Kutipan yang Diberikan =>
——
Koordinator aksi, Adhar S. Sangaji, menyampaikan bahwa film dokumenter tersebut tidak menggambarkan fakta sebenarnya terkait pembangunan dan pengelolaan sumber daya air di Kawasi.

Menurutnya, narasi yang disajikan justru menutupi kerusakan lingkungan yang parah akibat aktivitas pertambangan di wilayah tersebut.

“Yang sebenarnya mengalir di Kawasi bukan air bersih, melainkan kerusakan lingkungan, hilangnya sumber mata air yang selama ini menjadi tumpuan hidup warga,” ujarnya.

Adhar menjelaskan, Kawasi kini berubah menjadi kawasan penuh konflik dan polusi akibat ekspansi dan eksploitasi perusahaan tambang. Ia juga mengungkapkan bahwa selama bulan Juni lalu, masyarakat Kawasi mengalami banjir sebanyak tiga kali, dan pemadaman listrik yang berulang tidak mendapat perhatian dari pemerintah daerah maupun perusahaan tambang.

Selain itu, Adhar mengklaim pengambilan sampel air dalam film yang dinilai tidak mewakili kondisi sebenarnya. “Lokasi pengambilan sampel air dalam film jauh dari sumber mata air warga yang sudah tercemar berat,” klaim Idhar.
——
Data yang Diberikan =>
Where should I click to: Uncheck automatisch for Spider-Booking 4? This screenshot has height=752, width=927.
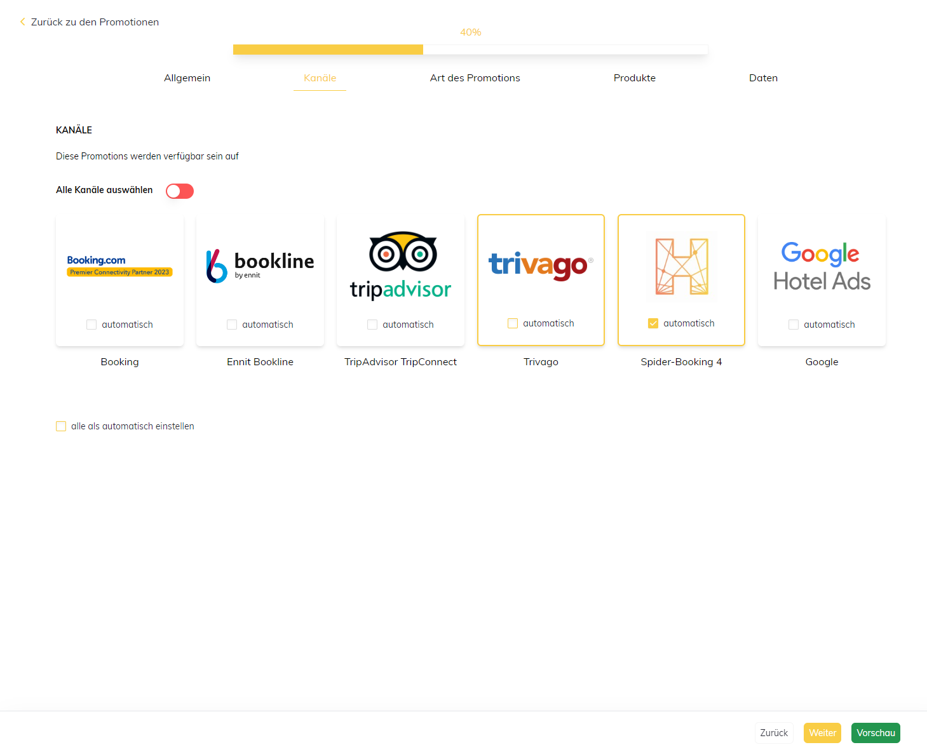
——
Tugas yang Dikerjakan =>
[a] Jawablah pertanyaan berikut berdasarkan kutipan tentang Kawasi:
(i) Siapa koordinator aksi?
(ii) Berapa kali masyarakat Kawasi mengalami banjir selama bulan Juni lalu?
(iii) Menurut koordinator aksi, apa yang sebenarnya mengalir di Kawasi?
[b] Tuliskan kembali tanpa perubahan bagian kutipan tentang Kawasi yang diawali dengan "Koordinator aksi, Adhar" dan berlanjut sampai "air di Kawasi.".

Jawaban Setiap Tugas =>
[a]
(i) Adhar S. Sangaji.
(ii) Tiga kali.
(iii) Bukan air bersih, melainkan kerusakan lingkungan dan hilangnya sumber mata air yang selama ini menjadi tumpuan hidup warga.

[b]
Koordinator aksi, Adhar S. Sangaji, menyampaikan bahwa film dokumenter tersebut tidak menggambarkan fakta sebenarnya terkait pembangunan dan pengelolaan sumber daya air di Kawasi.